Records from a dataset:
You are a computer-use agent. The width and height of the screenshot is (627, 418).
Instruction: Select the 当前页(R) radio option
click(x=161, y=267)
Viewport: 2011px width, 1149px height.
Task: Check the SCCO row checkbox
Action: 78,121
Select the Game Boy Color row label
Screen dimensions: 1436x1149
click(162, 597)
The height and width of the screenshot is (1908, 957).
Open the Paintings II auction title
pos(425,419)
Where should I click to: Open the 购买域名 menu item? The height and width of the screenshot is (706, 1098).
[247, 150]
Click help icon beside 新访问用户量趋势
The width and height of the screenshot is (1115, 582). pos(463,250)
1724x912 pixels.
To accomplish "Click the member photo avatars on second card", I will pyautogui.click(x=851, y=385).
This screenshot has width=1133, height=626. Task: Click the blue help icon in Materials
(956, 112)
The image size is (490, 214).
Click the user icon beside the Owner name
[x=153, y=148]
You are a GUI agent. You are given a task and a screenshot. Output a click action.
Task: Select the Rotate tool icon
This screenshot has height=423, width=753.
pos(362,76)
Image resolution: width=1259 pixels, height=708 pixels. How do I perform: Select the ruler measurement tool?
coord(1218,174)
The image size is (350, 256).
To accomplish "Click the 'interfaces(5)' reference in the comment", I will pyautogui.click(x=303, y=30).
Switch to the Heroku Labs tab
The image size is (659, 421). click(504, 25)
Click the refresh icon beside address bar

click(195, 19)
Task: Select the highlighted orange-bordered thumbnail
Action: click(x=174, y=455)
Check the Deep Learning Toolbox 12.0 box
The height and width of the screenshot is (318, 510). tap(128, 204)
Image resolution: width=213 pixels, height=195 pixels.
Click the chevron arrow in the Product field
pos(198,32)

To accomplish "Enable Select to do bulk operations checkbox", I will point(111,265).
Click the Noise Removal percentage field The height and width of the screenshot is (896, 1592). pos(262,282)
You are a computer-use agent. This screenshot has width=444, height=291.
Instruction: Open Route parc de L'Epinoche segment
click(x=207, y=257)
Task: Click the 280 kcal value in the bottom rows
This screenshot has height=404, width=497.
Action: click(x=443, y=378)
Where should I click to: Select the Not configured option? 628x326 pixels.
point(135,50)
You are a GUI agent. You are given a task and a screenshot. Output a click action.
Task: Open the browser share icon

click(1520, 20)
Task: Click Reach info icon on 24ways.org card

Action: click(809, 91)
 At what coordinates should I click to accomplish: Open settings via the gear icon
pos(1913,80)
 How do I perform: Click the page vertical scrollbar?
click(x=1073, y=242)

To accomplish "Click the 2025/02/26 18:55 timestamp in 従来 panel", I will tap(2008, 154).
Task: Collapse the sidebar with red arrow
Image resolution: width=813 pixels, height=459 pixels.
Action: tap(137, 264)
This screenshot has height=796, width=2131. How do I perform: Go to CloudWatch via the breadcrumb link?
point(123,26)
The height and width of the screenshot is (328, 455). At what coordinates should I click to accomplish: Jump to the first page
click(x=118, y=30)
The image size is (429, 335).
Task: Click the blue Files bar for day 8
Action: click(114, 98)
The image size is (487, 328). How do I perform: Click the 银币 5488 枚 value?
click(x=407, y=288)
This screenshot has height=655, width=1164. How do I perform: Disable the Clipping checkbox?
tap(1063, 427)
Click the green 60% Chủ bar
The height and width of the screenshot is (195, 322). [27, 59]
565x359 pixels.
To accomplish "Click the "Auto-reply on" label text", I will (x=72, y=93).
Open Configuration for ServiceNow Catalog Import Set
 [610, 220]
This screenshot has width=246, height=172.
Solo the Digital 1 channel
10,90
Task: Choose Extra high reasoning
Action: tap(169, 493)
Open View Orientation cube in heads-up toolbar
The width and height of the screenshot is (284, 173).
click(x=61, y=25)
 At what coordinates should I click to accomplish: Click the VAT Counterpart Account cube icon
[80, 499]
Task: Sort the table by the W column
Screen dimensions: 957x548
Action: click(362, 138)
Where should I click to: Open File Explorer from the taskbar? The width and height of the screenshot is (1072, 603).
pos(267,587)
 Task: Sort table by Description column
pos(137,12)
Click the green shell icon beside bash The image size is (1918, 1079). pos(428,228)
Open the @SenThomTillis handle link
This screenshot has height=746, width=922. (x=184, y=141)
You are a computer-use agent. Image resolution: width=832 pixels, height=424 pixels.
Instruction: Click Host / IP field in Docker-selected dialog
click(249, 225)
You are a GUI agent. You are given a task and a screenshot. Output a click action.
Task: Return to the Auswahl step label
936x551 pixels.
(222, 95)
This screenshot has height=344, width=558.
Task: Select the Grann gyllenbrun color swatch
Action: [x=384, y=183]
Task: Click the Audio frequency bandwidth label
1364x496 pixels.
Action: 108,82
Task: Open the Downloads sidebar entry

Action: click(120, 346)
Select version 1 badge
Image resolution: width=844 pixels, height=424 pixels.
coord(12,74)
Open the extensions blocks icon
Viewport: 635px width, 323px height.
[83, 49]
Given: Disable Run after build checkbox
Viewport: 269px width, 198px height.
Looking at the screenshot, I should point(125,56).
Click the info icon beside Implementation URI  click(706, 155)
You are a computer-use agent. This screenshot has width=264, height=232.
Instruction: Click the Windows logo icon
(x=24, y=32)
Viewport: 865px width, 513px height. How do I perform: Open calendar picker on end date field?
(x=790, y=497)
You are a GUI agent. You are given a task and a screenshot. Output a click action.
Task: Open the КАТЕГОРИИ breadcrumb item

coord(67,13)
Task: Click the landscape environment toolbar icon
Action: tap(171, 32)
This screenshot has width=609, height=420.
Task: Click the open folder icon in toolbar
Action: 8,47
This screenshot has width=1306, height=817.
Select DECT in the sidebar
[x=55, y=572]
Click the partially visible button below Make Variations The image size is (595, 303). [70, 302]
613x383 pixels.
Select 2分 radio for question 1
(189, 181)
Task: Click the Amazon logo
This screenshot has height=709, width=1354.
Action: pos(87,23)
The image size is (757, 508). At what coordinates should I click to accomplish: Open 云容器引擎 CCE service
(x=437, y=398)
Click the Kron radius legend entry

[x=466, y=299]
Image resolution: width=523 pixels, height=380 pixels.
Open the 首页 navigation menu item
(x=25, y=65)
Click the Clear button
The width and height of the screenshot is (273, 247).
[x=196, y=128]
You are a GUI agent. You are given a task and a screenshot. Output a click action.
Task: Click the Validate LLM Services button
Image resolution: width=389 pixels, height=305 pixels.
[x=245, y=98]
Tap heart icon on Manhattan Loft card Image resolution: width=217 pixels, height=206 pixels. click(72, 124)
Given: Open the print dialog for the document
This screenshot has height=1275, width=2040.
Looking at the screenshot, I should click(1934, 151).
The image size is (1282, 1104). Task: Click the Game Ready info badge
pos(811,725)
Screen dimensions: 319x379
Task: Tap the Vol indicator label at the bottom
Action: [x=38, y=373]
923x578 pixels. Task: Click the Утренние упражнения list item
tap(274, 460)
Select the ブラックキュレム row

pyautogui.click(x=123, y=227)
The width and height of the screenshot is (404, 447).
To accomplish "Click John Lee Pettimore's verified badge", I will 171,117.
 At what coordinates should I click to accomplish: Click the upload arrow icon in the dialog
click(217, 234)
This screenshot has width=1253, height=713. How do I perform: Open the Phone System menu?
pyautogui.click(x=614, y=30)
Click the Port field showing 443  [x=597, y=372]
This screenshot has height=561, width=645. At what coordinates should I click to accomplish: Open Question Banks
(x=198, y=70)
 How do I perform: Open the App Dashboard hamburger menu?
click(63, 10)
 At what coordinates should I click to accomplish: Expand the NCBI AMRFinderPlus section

Task instructions
Rewrite every one of the items above as a Markdown table with the columns Row and Line. Number each line in Row and skip blank lines.

Response to this task
| Row | Line |
|---|---|
| 1 | You are a computer-use agent. The width and height of the screenshot is (627, 418). |
| 2 | Instruction: Select the 当前页(R) radio option |
| 3 | click(x=161, y=267) |
| 4 | Viewport: 2011px width, 1149px height. |
| 5 | Task: Check the SCCO row checkbox |
| 6 | Action: 78,121 |
| 7 | Select the Game Boy Color row label |
| 8 | Screen dimensions: 1436x1149 |
| 9 | click(162, 597) |
| 10 | The height and width of the screenshot is (1908, 957). |
| 11 | Open the Paintings II auction title |
| 12 | pos(425,419) |
| 13 | Where should I click to: Open the 购买域名 menu item? The height and width of the screenshot is (706, 1098). |
| 14 | [247, 150] |
| 15 | Click help icon beside 新访问用户量趋势 |
| 16 | The width and height of the screenshot is (1115, 582). pos(463,250) |
| 17 | 1724x912 pixels. |
| 18 | To accomplish "Click the member photo avatars on second card", I will pyautogui.click(x=851, y=385). |
| 19 | This screenshot has width=1133, height=626. Task: Click the blue help icon in Materials |
| 20 | (956, 112) |
| 21 | The image size is (490, 214). |
| 22 | Click the user icon beside the Owner name |
| 23 | [x=153, y=148] |
| 24 | You are a GUI agent. You are given a task and a screenshot. Output a click action. |
| 25 | Task: Select the Rotate tool icon |
| 26 | This screenshot has height=423, width=753. |
| 27 | pos(362,76) |
| 28 | Image resolution: width=1259 pixels, height=708 pixels. How do I perform: Select the ruler measurement tool? |
| 29 | coord(1218,174) |
| 30 | The image size is (350, 256). |
| 31 | To accomplish "Click the 'interfaces(5)' reference in the comment", I will pyautogui.click(x=303, y=30). |
| 32 | Switch to the Heroku Labs tab |
| 33 | The image size is (659, 421). click(504, 25) |
| 34 | Click the refresh icon beside address bar |
| 35 | click(195, 19) |
| 36 | Task: Select the highlighted orange-bordered thumbnail |
| 37 | Action: click(x=174, y=455) |
| 38 | Check the Deep Learning Toolbox 12.0 box |
| 39 | The height and width of the screenshot is (318, 510). tap(128, 204) |
| 40 | Image resolution: width=213 pixels, height=195 pixels. |
| 41 | Click the chevron arrow in the Product field |
| 42 | pos(198,32) |
| 43 | To accomplish "Enable Select to do bulk operations checkbox", I will point(111,265). |
| 44 | Click the Noise Removal percentage field The height and width of the screenshot is (896, 1592). pos(262,282) |
| 45 | You are a computer-use agent. This screenshot has width=444, height=291. |
| 46 | Instruction: Open Route parc de L'Epinoche segment |
| 47 | click(x=207, y=257) |
| 48 | Task: Click the 280 kcal value in the bottom rows |
| 49 | This screenshot has height=404, width=497. |
| 50 | Action: click(x=443, y=378) |
| 51 | Where should I click to: Select the Not configured option? 628x326 pixels. |
| 52 | point(135,50) |
| 53 | You are a GUI agent. You are given a task and a screenshot. Output a click action. |
| 54 | Task: Open the browser share icon |
| 55 | click(1520, 20) |
| 56 | Task: Click Reach info icon on 24ways.org card |
| 57 | Action: click(809, 91) |
| 58 |  At what coordinates should I click to accomplish: Open settings via the gear icon |
| 59 | pos(1913,80) |
| 60 |  How do I perform: Click the page vertical scrollbar? |
| 61 | click(x=1073, y=242) |
| 62 | To accomplish "Click the 2025/02/26 18:55 timestamp in 従来 panel", I will tap(2008, 154). |
| 63 | Task: Collapse the sidebar with red arrow |
| 64 | Image resolution: width=813 pixels, height=459 pixels. |
| 65 | Action: tap(137, 264) |
| 66 | This screenshot has height=796, width=2131. How do I perform: Go to CloudWatch via the breadcrumb link? |
| 67 | point(123,26) |
| 68 | The height and width of the screenshot is (328, 455). At what coordinates should I click to accomplish: Jump to the first page |
| 69 | click(x=118, y=30) |
| 70 | The image size is (429, 335). |
| 71 | Task: Click the blue Files bar for day 8 |
| 72 | Action: click(114, 98) |
| 73 | The image size is (487, 328). How do I perform: Click the 银币 5488 枚 value? |
| 74 | click(x=407, y=288) |
| 75 | This screenshot has height=655, width=1164. How do I perform: Disable the Clipping checkbox? |
| 76 | tap(1063, 427) |
| 77 | Click the green 60% Chủ bar |
| 78 | The height and width of the screenshot is (195, 322). [27, 59] |
| 79 | 565x359 pixels. |
| 80 | To accomplish "Click the "Auto-reply on" label text", I will (x=72, y=93). |
| 81 | Open Configuration for ServiceNow Catalog Import Set |
| 82 |  [610, 220] |
| 83 | This screenshot has width=246, height=172. |
| 84 | Solo the Digital 1 channel |
| 85 | 10,90 |
| 86 | Task: Choose Extra high reasoning |
| 87 | Action: tap(169, 493) |
| 88 | Open View Orientation cube in heads-up toolbar |
| 89 | The width and height of the screenshot is (284, 173). |
| 90 | click(x=61, y=25) |
| 91 |  At what coordinates should I click to accomplish: Click the VAT Counterpart Account cube icon |
| 92 | [80, 499] |
| 93 | Task: Sort the table by the W column |
| 94 | Screen dimensions: 957x548 |
| 95 | Action: click(362, 138) |
| 96 | Where should I click to: Open File Explorer from the taskbar? The width and height of the screenshot is (1072, 603). |
| 97 | pos(267,587) |
| 98 |  Task: Sort table by Description column |
| 99 | pos(137,12) |
| 100 | Click the green shell icon beside bash The image size is (1918, 1079). pos(428,228) |
| 101 | Open the @SenThomTillis handle link |
| 102 | This screenshot has height=746, width=922. (x=184, y=141) |
| 103 | You are a computer-use agent. Image resolution: width=832 pixels, height=424 pixels. |
| 104 | Instruction: Click Host / IP field in Docker-selected dialog |
| 105 | click(249, 225) |
| 106 | You are a GUI agent. You are given a task and a screenshot. Output a click action. |
| 107 | Task: Return to the Auswahl step label |
| 108 | 936x551 pixels. |
| 109 | (222, 95) |
| 110 | This screenshot has height=344, width=558. |
| 111 | Task: Select the Grann gyllenbrun color swatch |
| 112 | Action: [x=384, y=183] |
| 113 | Task: Click the Audio frequency bandwidth label |
| 114 | 1364x496 pixels. |
| 115 | Action: 108,82 |
| 116 | Task: Open the Downloads sidebar entry |
| 117 | Action: click(120, 346) |
| 118 | Select version 1 badge |
| 119 | Image resolution: width=844 pixels, height=424 pixels. |
| 120 | coord(12,74) |
| 121 | Open the extensions blocks icon |
| 122 | Viewport: 635px width, 323px height. |
| 123 | [83, 49] |
| 124 | Given: Disable Run after build checkbox |
| 125 | Viewport: 269px width, 198px height. |
| 126 | Looking at the screenshot, I should point(125,56). |
| 127 | Click the info icon beside Implementation URI  click(706, 155) |
| 128 | You are a computer-use agent. This screenshot has width=264, height=232. |
| 129 | Instruction: Click the Windows logo icon |
| 130 | (x=24, y=32) |
| 131 | Viewport: 865px width, 513px height. How do I perform: Open calendar picker on end date field? |
| 132 | (x=790, y=497) |
| 133 | You are a GUI agent. You are given a task and a screenshot. Output a click action. |
| 134 | Task: Open the КАТЕГОРИИ breadcrumb item |
| 135 | coord(67,13) |
| 136 | Task: Click the landscape environment toolbar icon |
| 137 | Action: tap(171, 32) |
| 138 | This screenshot has width=609, height=420. |
| 139 | Task: Click the open folder icon in toolbar |
| 140 | Action: 8,47 |
| 141 | This screenshot has width=1306, height=817. |
| 142 | Select DECT in the sidebar |
| 143 | [x=55, y=572] |
| 144 | Click the partially visible button below Make Variations The image size is (595, 303). [70, 302] |
| 145 | 613x383 pixels. |
| 146 | Select 2分 radio for question 1 |
| 147 | (189, 181) |
| 148 | Task: Click the Amazon logo |
| 149 | This screenshot has height=709, width=1354. |
| 150 | Action: pos(87,23) |
| 151 | The image size is (757, 508). At what coordinates should I click to accomplish: Open 云容器引擎 CCE service |
| 152 | (x=437, y=398) |
| 153 | Click the Kron radius legend entry |
| 154 | [x=466, y=299] |
| 155 | Image resolution: width=523 pixels, height=380 pixels. |
| 156 | Open the 首页 navigation menu item |
| 157 | (x=25, y=65) |
| 158 | Click the Clear button |
| 159 | The width and height of the screenshot is (273, 247). |
| 160 | [x=196, y=128] |
| 161 | You are a GUI agent. You are given a task and a screenshot. Output a click action. |
| 162 | Task: Click the Validate LLM Services button |
| 163 | Image resolution: width=389 pixels, height=305 pixels. |
| 164 | [x=245, y=98] |
| 165 | Tap heart icon on Manhattan Loft card Image resolution: width=217 pixels, height=206 pixels. click(72, 124) |
| 166 | Given: Open the print dialog for the document |
| 167 | This screenshot has height=1275, width=2040. |
| 168 | Looking at the screenshot, I should click(1934, 151). |
| 169 | The image size is (1282, 1104). Task: Click the Game Ready info badge |
| 170 | pos(811,725) |
| 171 | Screen dimensions: 319x379 |
| 172 | Task: Tap the Vol indicator label at the bottom |
| 173 | Action: [x=38, y=373] |
| 174 | 923x578 pixels. Task: Click the Утренние упражнения list item |
| 175 | tap(274, 460) |
| 176 | Select the ブラックキュレム row |
| 177 | pyautogui.click(x=123, y=227) |
| 178 | The width and height of the screenshot is (404, 447). |
| 179 | To accomplish "Click John Lee Pettimore's verified badge", I will 171,117. |
| 180 |  At what coordinates should I click to accomplish: Click the upload arrow icon in the dialog |
| 181 | click(217, 234) |
| 182 | This screenshot has width=1253, height=713. How do I perform: Open the Phone System menu? |
| 183 | pyautogui.click(x=614, y=30) |
| 184 | Click the Port field showing 443  [x=597, y=372] |
| 185 | This screenshot has height=561, width=645. At what coordinates should I click to accomplish: Open Question Banks |
| 186 | (x=198, y=70) |
| 187 |  How do I perform: Open the App Dashboard hamburger menu? |
| 188 | click(63, 10) |
| 189 |  At what coordinates should I click to accomplish: Expand the NCBI AMRFinderPlus section |